Veneto: dai “bambini di Dio” a Damanhur, le sette “fai da te”

VENEZIA – A Padova e Venezia avvenenti fanciulle si avvicinano a passanti sconosciuti e li abbracciano senza motivo, come facevano negli anni settanta le donne della setta apocalittica “I bambini di Dio” per adescare nuovi adepti. È il cosiddetto metodo del “flirty fishing”, la “pesca amorosa”, praticato da qualche tempo anche nelle province del triveneto.

Fenomeno in crescita. E “I bambini di Dio”, gruppo fondato da Moses David in America oltre 30 anni fa, non sono l’unica congrega parareligiosa che si sta espandendo in queste zone. Ad esempio, nei paesini di Oderzo, Sacile e Montebelluna si trovano i fedeli di Damanhur, gruppo new age che si ispira all’antico Egitto e che si è ricavato un luogo di culto scavando una città santa all’interno delle rocce. Veneto terra di settarismo, quindi, se si tiene conto che a Treviso, Belluno e Venezia si contano 118 gruppi, contro i 50 di un decennio fa. Un dato significativo visto che nello stesso periodo il numero complessivo delle sette italiane è cresciuto solo di 11 unità, passando dalle 604 del 2000 alle 615 del 2010.

Supporto. Ma c’è anche chi tenta di opporsi a tale espansione e di aiutare le persone che cadono vittime di queste forme di aggregazione: «Nella pratica quotidiana della nostra associazione, cerchiamo di non demonizzare chi entra a far parte delle sette, né tantomeno di fare grandi crociate colpevolizzando le famiglie di queste persone – racconta Ida Bellina, responsabile del Gris, il Gruppo di Ricerca e Informazione Socio-religiosa di Vittorio Veneto – perché partiamo dal presupposto che alla base dell’ingresso in una realtà di questo genere c’è la ricerca di un senso, il tentativo di colmare un vuoto». Una soluzione che viene cercata in un modo nuovo: «Abbiamo notato che nell’ultimo periodo i gruppi “classici”, come Scientology o i Testimoni di Geova, hanno minore presa sulla gente mentre sono in aumento i gruppuscoli “fai da te”, sedicenti associazioni religiose in cui si promette un aumento delle prestazioni in campo lavorativo ed economico, e dove si insegnerebbe a far emergere le potenzialità individuali di ognuno».

Solitudine.

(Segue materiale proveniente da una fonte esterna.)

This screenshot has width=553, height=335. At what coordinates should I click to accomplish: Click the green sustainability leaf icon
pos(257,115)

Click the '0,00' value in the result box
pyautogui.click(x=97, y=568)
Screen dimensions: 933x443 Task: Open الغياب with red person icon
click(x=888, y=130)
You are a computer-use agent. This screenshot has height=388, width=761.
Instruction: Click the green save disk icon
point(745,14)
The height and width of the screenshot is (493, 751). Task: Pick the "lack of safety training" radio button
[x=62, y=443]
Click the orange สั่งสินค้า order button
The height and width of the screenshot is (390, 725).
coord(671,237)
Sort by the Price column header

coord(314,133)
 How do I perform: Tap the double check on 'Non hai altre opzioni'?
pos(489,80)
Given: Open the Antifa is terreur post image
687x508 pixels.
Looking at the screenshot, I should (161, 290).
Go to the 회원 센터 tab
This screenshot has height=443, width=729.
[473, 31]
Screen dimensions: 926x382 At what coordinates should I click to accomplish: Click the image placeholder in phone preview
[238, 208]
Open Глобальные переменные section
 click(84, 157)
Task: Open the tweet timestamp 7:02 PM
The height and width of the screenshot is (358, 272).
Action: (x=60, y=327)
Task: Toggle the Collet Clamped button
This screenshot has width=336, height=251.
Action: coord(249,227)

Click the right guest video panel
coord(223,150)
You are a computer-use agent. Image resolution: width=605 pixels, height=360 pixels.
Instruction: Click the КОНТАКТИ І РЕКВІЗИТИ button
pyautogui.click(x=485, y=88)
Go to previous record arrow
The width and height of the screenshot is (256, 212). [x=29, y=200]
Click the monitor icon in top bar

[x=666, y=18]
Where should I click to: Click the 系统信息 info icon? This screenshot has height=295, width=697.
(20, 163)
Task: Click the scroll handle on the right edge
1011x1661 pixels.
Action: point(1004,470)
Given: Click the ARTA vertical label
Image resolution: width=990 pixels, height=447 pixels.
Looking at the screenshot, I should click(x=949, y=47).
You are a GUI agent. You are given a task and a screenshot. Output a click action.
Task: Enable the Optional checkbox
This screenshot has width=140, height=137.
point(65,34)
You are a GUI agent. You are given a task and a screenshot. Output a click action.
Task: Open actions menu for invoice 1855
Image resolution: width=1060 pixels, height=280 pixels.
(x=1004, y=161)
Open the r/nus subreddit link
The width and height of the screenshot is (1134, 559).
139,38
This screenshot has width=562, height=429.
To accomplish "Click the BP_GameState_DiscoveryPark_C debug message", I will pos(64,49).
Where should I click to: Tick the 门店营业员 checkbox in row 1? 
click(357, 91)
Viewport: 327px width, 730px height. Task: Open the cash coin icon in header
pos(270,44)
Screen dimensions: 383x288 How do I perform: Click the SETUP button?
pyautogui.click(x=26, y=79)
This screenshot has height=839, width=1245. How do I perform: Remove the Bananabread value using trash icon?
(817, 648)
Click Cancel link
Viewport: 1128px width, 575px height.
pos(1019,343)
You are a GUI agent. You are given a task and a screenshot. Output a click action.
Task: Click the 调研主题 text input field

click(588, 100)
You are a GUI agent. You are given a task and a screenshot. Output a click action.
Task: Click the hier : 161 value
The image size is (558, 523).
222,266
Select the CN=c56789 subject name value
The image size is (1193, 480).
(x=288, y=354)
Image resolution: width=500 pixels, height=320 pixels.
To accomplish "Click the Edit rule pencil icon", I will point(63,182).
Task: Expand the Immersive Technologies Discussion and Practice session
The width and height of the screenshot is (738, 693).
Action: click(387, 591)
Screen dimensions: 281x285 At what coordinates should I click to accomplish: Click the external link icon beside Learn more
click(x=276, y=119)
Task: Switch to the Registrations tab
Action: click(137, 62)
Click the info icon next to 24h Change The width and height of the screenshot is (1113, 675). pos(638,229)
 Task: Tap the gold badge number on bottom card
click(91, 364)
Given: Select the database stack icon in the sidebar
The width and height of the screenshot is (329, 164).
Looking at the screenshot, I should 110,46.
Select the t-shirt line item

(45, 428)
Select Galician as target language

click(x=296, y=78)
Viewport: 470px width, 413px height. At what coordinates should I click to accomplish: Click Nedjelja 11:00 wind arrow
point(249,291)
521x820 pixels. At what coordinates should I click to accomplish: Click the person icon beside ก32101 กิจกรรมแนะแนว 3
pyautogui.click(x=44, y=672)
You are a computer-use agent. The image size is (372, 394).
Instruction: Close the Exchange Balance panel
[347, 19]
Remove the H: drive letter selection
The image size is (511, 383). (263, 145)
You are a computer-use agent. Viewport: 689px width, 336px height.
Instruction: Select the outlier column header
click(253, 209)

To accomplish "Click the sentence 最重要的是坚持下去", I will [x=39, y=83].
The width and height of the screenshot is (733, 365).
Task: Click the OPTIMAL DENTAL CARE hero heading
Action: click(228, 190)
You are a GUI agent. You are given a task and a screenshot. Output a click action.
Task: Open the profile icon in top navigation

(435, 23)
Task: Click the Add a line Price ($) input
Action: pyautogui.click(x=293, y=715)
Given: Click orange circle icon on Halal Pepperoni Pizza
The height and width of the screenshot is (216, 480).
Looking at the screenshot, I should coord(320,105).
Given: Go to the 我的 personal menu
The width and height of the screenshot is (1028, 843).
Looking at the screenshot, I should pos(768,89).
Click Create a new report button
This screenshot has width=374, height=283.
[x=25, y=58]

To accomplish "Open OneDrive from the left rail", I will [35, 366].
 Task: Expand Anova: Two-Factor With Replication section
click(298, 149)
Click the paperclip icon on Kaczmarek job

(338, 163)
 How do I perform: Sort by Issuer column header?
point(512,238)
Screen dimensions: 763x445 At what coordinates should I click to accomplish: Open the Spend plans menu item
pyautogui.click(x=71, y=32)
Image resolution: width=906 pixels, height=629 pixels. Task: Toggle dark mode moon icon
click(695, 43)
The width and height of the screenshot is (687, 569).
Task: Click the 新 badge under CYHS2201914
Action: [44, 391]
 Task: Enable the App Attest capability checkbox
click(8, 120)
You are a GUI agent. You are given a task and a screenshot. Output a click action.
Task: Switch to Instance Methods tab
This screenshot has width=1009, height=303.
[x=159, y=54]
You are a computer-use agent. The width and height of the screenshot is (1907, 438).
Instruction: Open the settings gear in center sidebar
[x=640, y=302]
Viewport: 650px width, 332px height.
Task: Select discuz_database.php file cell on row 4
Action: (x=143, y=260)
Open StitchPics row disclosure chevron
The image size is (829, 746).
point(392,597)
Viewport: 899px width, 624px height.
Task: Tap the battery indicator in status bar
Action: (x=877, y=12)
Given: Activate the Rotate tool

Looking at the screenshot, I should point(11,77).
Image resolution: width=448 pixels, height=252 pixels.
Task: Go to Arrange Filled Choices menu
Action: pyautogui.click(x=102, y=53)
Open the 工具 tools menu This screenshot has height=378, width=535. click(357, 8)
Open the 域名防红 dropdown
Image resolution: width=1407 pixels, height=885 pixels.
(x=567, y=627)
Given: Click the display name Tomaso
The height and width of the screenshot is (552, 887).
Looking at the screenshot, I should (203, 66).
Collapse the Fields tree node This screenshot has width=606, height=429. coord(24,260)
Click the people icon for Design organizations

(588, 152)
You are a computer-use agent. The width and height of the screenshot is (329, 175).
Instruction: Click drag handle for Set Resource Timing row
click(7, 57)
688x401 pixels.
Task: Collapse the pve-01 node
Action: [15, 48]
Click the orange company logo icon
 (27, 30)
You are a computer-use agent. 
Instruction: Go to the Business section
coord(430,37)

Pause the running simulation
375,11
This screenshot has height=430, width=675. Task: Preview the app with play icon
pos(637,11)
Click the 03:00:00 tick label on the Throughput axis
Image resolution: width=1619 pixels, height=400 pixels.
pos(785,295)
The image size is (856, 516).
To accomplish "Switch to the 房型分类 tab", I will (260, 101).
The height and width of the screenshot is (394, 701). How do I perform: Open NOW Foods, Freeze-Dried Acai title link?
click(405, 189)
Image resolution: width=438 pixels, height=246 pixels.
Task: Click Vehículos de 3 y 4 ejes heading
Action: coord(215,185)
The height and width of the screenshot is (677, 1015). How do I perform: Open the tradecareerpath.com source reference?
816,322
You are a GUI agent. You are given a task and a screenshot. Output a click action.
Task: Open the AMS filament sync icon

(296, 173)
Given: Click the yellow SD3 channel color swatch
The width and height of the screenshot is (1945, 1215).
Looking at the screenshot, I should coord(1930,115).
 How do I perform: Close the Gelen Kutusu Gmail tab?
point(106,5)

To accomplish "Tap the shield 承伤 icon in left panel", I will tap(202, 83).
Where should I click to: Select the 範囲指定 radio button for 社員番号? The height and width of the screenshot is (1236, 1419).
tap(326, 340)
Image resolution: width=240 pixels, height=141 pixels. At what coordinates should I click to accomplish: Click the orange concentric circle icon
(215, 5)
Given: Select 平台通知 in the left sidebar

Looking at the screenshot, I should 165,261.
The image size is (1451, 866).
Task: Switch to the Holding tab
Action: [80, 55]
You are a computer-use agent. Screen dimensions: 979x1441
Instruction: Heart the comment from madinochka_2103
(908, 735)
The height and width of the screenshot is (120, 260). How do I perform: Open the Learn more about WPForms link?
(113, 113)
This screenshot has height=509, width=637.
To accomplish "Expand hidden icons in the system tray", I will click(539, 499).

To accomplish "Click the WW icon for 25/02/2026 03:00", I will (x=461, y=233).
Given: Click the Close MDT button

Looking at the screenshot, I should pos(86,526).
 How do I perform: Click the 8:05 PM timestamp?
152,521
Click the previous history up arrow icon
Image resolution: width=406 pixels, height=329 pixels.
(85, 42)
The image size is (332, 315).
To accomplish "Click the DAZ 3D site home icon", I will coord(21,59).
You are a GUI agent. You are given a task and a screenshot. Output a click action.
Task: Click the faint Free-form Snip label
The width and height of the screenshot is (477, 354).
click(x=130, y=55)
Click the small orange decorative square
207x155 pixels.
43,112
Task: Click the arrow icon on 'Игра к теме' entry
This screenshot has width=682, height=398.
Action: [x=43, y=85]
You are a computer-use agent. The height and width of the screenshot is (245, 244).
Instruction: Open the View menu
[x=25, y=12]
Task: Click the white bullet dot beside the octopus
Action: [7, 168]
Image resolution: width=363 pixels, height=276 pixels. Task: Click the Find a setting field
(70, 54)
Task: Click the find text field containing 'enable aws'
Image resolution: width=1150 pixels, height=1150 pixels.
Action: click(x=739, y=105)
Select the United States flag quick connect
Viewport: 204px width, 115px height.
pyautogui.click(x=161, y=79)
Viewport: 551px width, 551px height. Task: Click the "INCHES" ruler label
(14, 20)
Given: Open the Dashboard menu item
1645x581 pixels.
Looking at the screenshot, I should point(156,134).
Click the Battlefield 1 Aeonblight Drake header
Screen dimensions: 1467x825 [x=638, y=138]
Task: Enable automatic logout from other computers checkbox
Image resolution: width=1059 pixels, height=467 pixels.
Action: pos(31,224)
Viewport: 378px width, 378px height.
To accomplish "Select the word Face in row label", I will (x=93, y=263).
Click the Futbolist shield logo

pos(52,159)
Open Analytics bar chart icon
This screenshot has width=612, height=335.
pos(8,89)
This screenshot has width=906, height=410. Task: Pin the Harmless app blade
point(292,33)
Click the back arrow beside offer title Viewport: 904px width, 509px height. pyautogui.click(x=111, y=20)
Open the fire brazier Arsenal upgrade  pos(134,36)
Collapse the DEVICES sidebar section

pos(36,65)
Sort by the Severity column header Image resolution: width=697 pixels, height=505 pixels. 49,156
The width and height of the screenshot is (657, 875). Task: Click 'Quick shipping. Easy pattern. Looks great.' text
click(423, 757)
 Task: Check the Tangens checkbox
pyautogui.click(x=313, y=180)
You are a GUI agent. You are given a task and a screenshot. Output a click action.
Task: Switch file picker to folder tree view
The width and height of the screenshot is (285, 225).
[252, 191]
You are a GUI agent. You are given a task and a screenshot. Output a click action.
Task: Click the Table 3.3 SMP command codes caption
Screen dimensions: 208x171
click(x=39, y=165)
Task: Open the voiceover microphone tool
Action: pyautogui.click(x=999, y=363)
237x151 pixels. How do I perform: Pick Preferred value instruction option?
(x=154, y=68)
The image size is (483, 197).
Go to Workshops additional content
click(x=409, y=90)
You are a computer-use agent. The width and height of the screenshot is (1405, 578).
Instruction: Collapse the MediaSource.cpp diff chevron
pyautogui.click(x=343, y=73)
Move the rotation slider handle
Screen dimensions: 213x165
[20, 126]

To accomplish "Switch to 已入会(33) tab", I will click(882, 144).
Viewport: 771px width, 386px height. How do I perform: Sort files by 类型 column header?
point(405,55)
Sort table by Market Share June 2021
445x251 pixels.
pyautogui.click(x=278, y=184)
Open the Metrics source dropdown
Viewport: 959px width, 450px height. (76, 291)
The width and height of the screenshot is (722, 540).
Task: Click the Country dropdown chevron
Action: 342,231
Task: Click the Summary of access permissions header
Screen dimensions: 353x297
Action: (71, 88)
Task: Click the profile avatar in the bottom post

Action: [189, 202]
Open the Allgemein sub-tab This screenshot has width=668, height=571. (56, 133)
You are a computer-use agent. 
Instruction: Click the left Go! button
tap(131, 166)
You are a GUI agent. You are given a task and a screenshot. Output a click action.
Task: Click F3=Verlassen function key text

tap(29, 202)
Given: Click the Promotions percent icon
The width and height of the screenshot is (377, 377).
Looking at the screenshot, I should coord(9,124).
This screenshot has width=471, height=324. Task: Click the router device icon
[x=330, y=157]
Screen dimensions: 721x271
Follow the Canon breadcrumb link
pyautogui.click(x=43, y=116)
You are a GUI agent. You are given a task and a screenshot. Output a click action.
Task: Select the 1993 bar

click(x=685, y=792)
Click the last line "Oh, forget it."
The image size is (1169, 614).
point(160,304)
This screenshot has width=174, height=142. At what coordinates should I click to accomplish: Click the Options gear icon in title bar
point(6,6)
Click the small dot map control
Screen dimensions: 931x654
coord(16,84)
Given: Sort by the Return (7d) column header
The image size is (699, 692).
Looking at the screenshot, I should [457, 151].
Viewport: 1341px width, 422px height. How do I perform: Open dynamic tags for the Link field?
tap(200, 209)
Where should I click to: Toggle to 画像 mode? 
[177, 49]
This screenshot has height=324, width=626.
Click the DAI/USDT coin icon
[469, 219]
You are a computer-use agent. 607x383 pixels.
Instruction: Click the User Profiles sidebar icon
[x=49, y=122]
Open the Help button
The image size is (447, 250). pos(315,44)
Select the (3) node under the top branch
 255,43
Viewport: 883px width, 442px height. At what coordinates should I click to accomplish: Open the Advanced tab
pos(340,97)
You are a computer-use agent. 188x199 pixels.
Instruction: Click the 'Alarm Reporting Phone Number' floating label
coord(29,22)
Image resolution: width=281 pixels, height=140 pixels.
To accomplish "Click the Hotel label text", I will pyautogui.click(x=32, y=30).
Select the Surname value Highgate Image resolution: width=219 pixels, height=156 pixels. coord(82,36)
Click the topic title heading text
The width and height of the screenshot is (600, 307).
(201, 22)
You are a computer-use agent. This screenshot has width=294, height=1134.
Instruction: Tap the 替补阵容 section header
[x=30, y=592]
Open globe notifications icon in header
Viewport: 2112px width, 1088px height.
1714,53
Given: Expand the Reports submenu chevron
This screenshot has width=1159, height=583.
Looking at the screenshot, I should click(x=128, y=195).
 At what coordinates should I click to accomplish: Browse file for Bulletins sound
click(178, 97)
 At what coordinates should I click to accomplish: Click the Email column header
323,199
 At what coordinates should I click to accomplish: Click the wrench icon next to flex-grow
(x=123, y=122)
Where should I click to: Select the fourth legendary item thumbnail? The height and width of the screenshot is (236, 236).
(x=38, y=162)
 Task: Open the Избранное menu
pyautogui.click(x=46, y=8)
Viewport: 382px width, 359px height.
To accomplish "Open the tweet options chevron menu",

La matrice comune è un richiamo alla filosofia new age, che viene declinata a seconda delle esigenze del momento, cercando spesso anche di lucrare alle spalle degli adepti: «Alcuni “fuoriusciti” – prosegue Bellina – ci hanno raccontato che dopo un paio di incontri iniziali gratuiti e molto motivanti, vengono proposti corsi a pagamento, di volta in volta sempre più costosi». C’è chi a questo punto si rende conto e si sottrae alla truffa, e chi invece persiste nella frequentazione perché «in questo periodo di crisi, dominato dalla solitudine e dall’individualismo, le persone hanno bisogno di percepire un senso di appartenenza a qualcosa, qualsiasi cosa». Il prossimo appuntamento dei volontari del Gris è a febbraio: una giornata di studio a Vittorio Veneto, per non perdere di vista la “questione sette”.